In a grand gesture on Independence Day 1876 B. B. Paddock’s Daily Democrat introduced a double-duty nameplate atop its front page: First, the nameplate celebrated Fort Worth’s imminent coming of age with the arrival of the first train (see Part 1). Second, the nameplate proudly displayed the “Where the Panther Laid Down” nickname that had been born in 1875 with a belittling yarn in the Dallas Daily Herald by Dallasite Robert Cowart. At the eight o’clock position on the circle can be seen a train, its engine billowing black smoke. At the six o’clock position can be seen a panther at rest.
Part 2 of this three-part post concentrates on the Democrat’s celebration of Fort Worth’s coming of age.
This is an excerpt from a longer Democrat article of July 4 explaining the new logo. Fort Worth may have been a sleepy “suburban village” “where the panter laid down” in 1875, but the railroad would soon transform Pantherville into “the most prominent place in Northern Texas.”
On July 5 the Democrat declared Fort Worth to be “Red Hot.” “By the 18th inst., the steam horse will be blowing his hot breath into the faces of our people”—people who will “ride upon the waves of prosperity into the haven of wealth, affluence, and power.”
On July 13, as the railroad bridge over Sycamore Creek was being built three miles away, the Democrat pondered how best Fort Worth should stage a “grand jollification” to celebrate “the most important event that has ever occurred in our city since ‘the panter laid down’ here.”
On July 15 the Democrat chided its readers for being slow to plan a celebration. And lo, the Democrat did wax biblical (with a dig at the Sodom thirty miles downstream): “The Israelites of old had but little more reason for joy at their deliverance from Egyptian bondage than this people have for their emancipation from the thraldom exercised over them by the cross roads village of Dallas, to whom we have been compelled for three years to pay tribute of the most exorbitant kind.”
But finally, on July 18—the eve of “emancipation”—the Democrat reported that a citizens meeting would be held at 4 p.m. that day to plan a “grand jollification” in the form of a barbecue to welcome the Texas & Pacific railroad to Fort Worth.
Apparently when the first train arrived on July 19 it did not reach the site of the planned passenger depot at the foot of Main Street because on that day the Democrat wrote: “In eight days the railroad will reach its depot grounds, and in eight days Fort Worth will be wild, mad with excitement. We congratulate her in attaining her long labored for event.” The editorial ended with a special recognition of editor Paddock.
On July 20 the Democrat briefly answered the journalistic five Ws of the first train’s arrival on July 19 and then rolled out the purple prose and let ’er rip after three long years of “doubt, despair, sore disappointment, and darkest gloom.”
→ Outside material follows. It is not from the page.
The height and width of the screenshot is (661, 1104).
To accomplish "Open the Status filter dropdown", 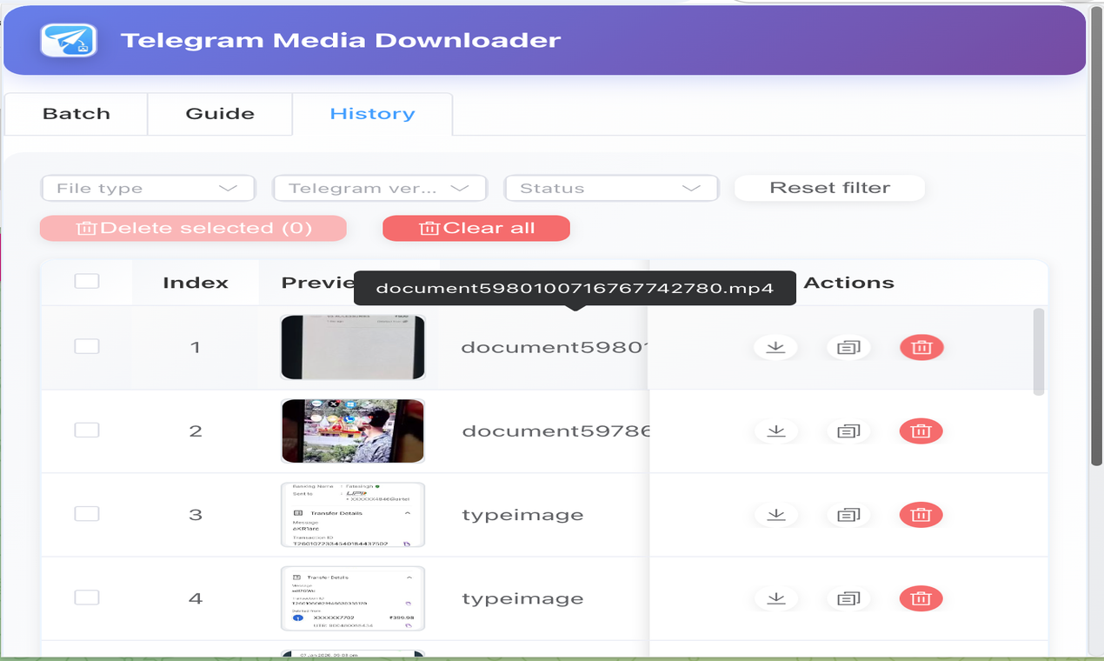I will pos(611,188).
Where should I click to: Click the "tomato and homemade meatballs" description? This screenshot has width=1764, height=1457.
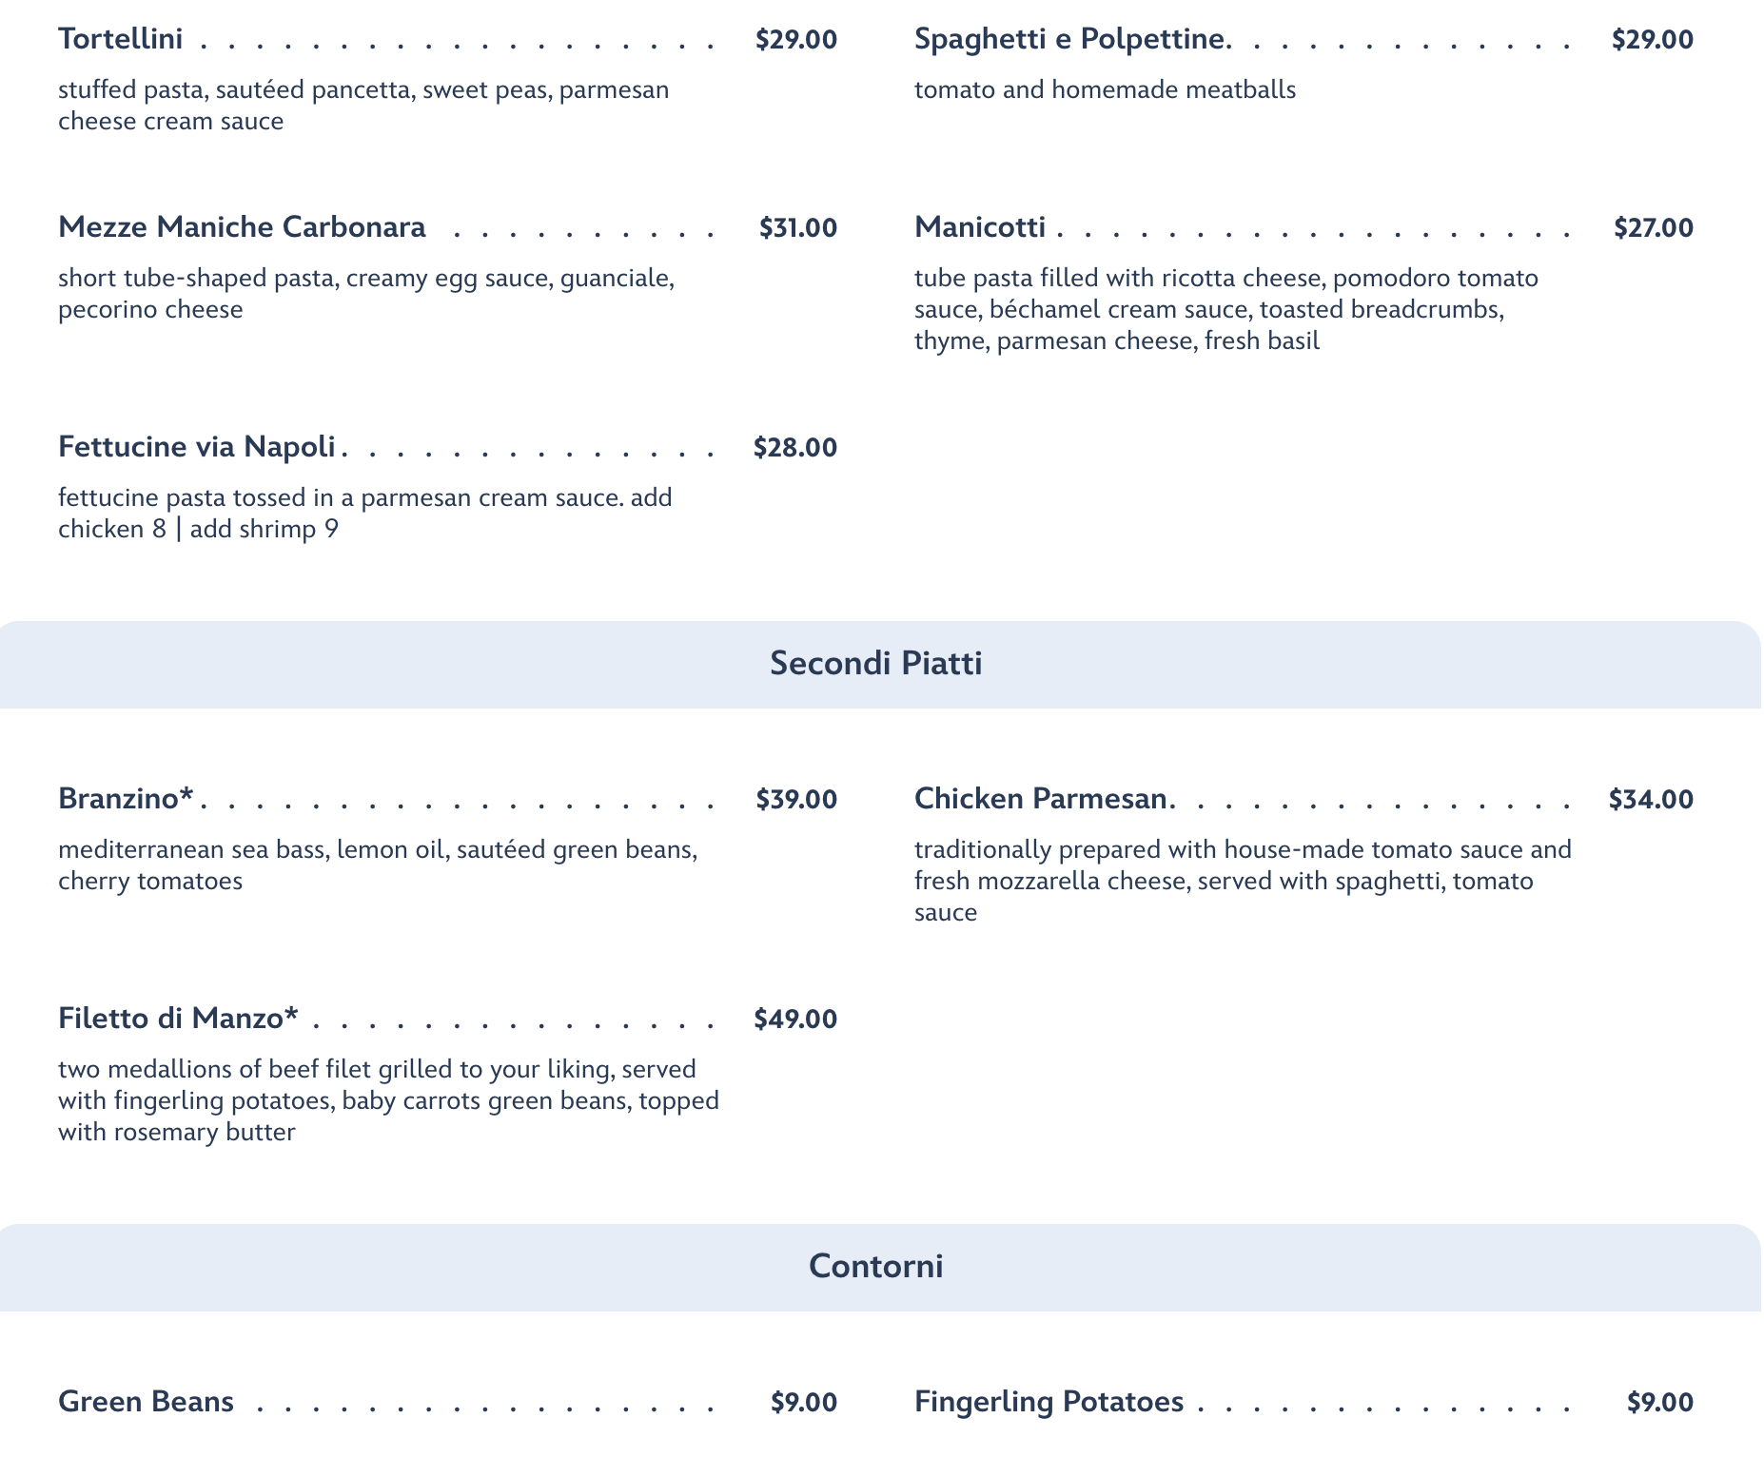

(The Democrat’s coverage of this monumental event shows us how much newspapers have changed. Back then local news was seldom on the front page, which instead was devoted to local advertisers and out-of-town news by telegraph. With the exception of two articles, all the articles in these three posts were on inside pages. Most news stories of the era were set in a single column and topped by a headline whose font size is small by today’s standard. Illustrations were confined to ads.)
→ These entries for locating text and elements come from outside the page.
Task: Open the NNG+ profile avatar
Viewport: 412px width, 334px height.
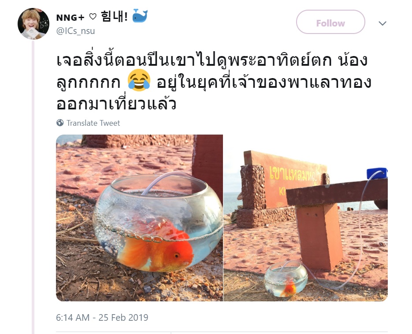Action: click(33, 24)
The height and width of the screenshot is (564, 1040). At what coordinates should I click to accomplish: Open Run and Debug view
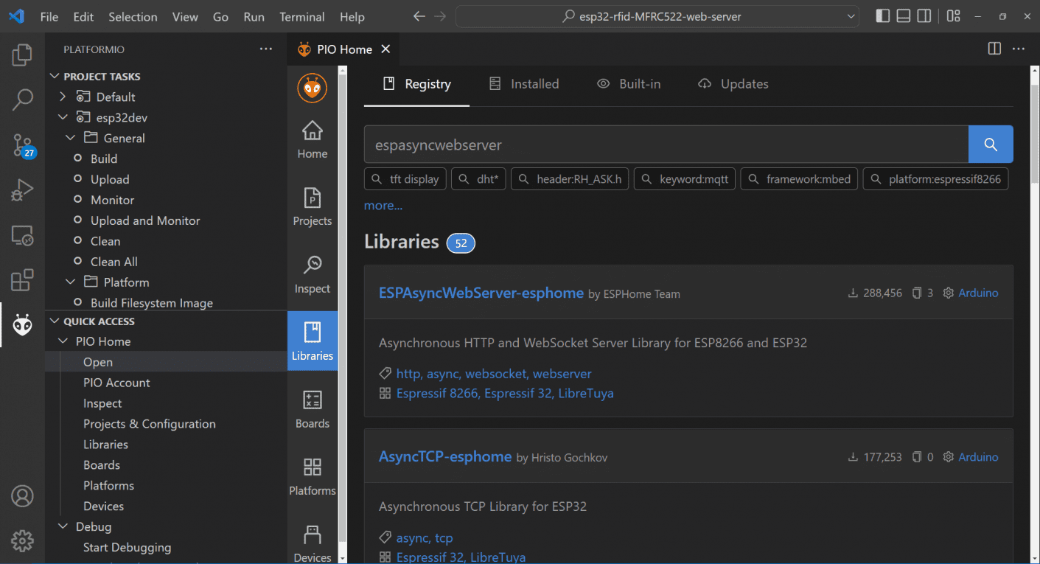coord(22,190)
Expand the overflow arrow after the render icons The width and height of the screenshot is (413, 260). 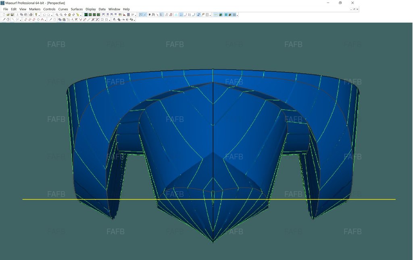[x=237, y=15]
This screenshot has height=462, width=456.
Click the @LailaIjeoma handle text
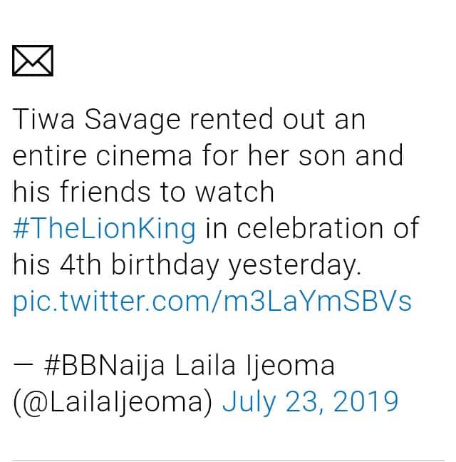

As the celebration—much of it conducted in saloons—began, Paddock cautioned: “Our police officers should exercise discretion . . . D.D.’s [drunk and disorderlys] must be treated with leniency for a few days.”
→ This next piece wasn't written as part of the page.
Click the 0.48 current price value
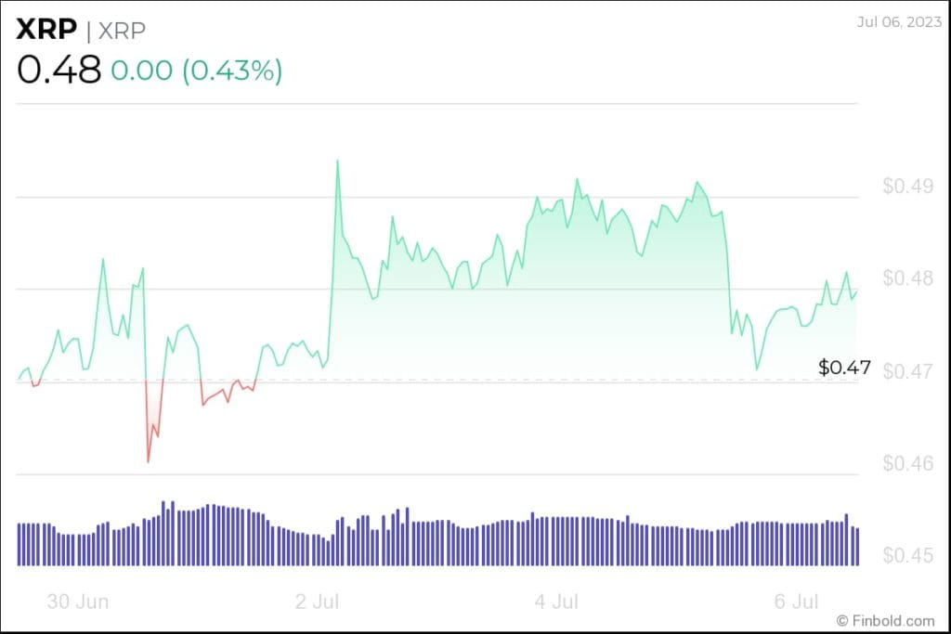 tap(59, 70)
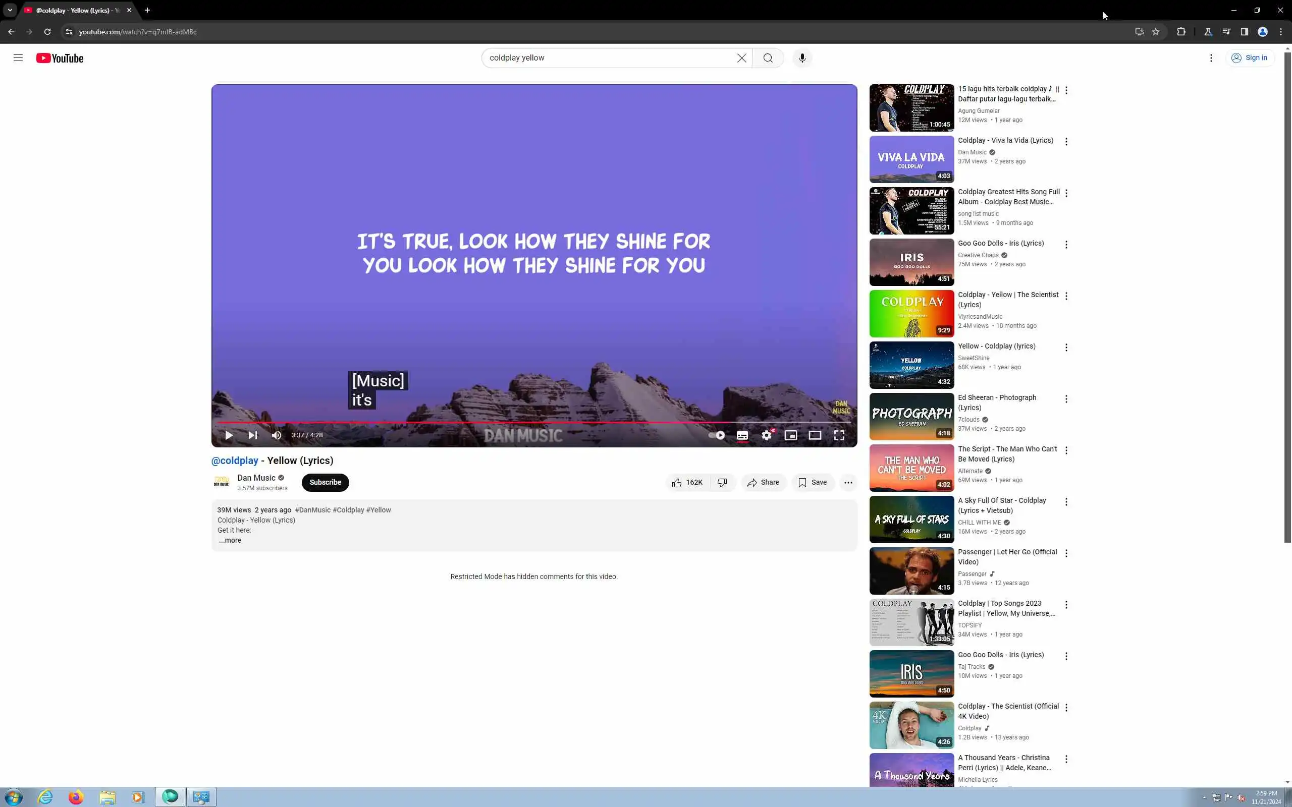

Also on July 20 the Democrat printed a flowery entreaty by “one of the watchmen on the tower” who signed with the initials “R.M.N.” R.M.N. urged citizens to keep working, to “pace gently down the home-stretch.”
By July 25 the writers at the Democrat, possibly including B. B. Paddock himself, seemed positively drunk with glee. In this exchange, the Jefferson Jimplecute congratulated Fort Worth and singled out editor Paddock. The Democrat’s sassy reply reflects the rising self-esteem of a cowtown on the ascendant.
On July 29—just ten days after the first train arrived in town—the Democrat reported the numbers for the final herd of the cattle drive of 1876. Cowtown’s first big deal—the cattle drives—would soon yield to Cowtown’s second big deal—the railroads. It just made more sense to ship cattle to northern markets by train than by trail. Yes siree Bob, for Cowtown, the railroad was going to change everything.